--- Provided text Enclosed Below ---

12: Rudolf Galloway’s theory

“It is a capital mistake to theorise before one has data. Insensibly one begins to twist facts to suit theories, instead of theories to suit facts.” – Sherlock Holmes in A Scandal in Bohemia.

When Rudolf Galloway began keeping records of his breeding experiments with canaries and British finches in 1891, he was ahead of his time.  Initially, he was concerned with the ‘fancy points’ of his birds, but gradually his notes were extended to include observations on ‘colour and quality of plumage, of sex, of eye colour, cinnamon inheritance and other subjects which have much scientific importance at this time’ (1).  The results, when published in Biometrika (1909), provided the basis for one of the first investigations into the history of canary mutations (2).

Alexander Rudolf Galloway was an ophthalmic surgeon who seems to have spent his entire career as a consultant and lecturer in Aberdeen (3), but is better known to bird keepers as the author of The History of the Canary which appeared as the first chapter of Canaries, Hybrids and British Birds (1911) (4). It is a wide-ranging account with an air of authority, and 25 years ago, was the stimulus for my own research into the origins of the Lizard canary and the London Fancy.

--- End of Enclosed Provided text ---

*What to work on*:
**A.** In the text on Rudolf Galloway, what year did Galloway begin keeping records of his breeding experiments with canaries and British finches?
**B.** Name every written work or publication that the text on Rudolf Galloway mentions by title.
The listing after the text on Rudolf Galloway is separate material with no connection to it.

--- Recorded information Enclosed Below ---

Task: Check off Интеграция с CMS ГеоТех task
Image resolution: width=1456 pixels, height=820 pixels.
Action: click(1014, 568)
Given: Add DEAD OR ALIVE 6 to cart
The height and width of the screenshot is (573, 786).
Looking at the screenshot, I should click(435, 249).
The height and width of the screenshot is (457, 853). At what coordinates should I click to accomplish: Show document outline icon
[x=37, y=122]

--- End of Enclosed Recorded information ---
--- Recorded information Enclosed Below ---

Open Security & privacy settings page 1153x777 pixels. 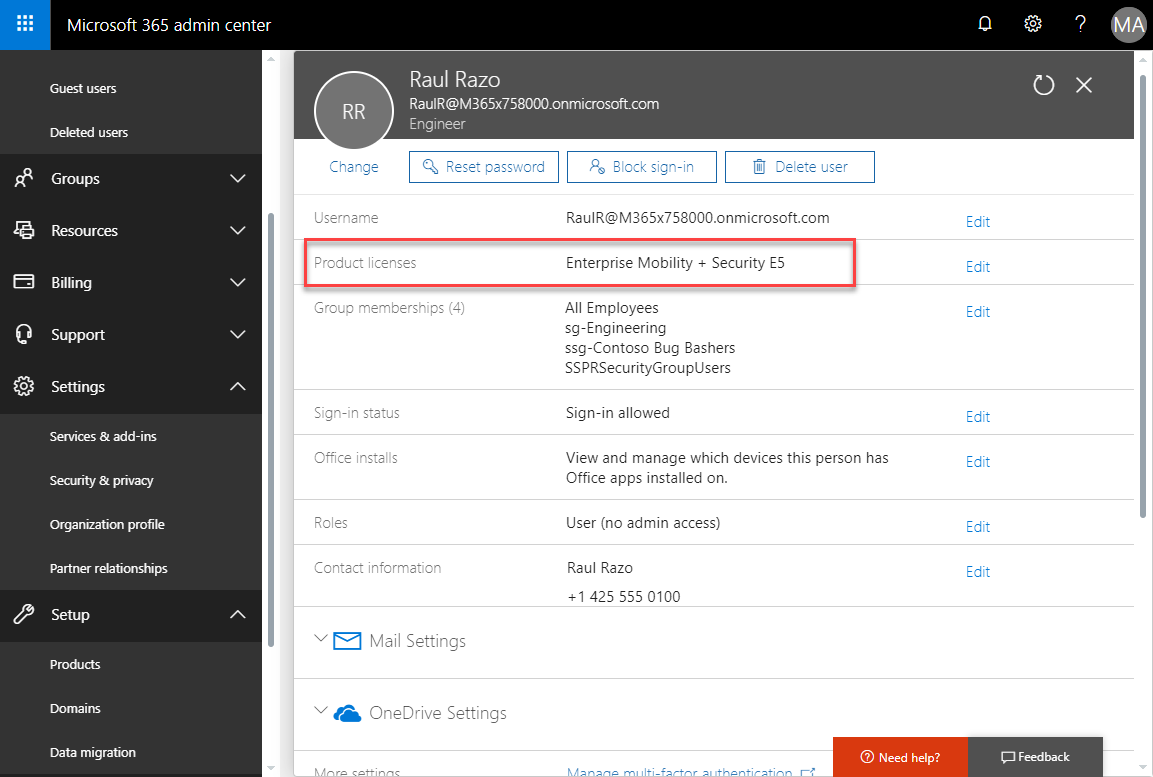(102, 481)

--- End of Enclosed Recorded information ---

*Solved tasks*:
**A.** 1891

**B.** A Scandal in Bohemia, Biometrika, The History of the Canary, and Canaries, Hybrids and British Birds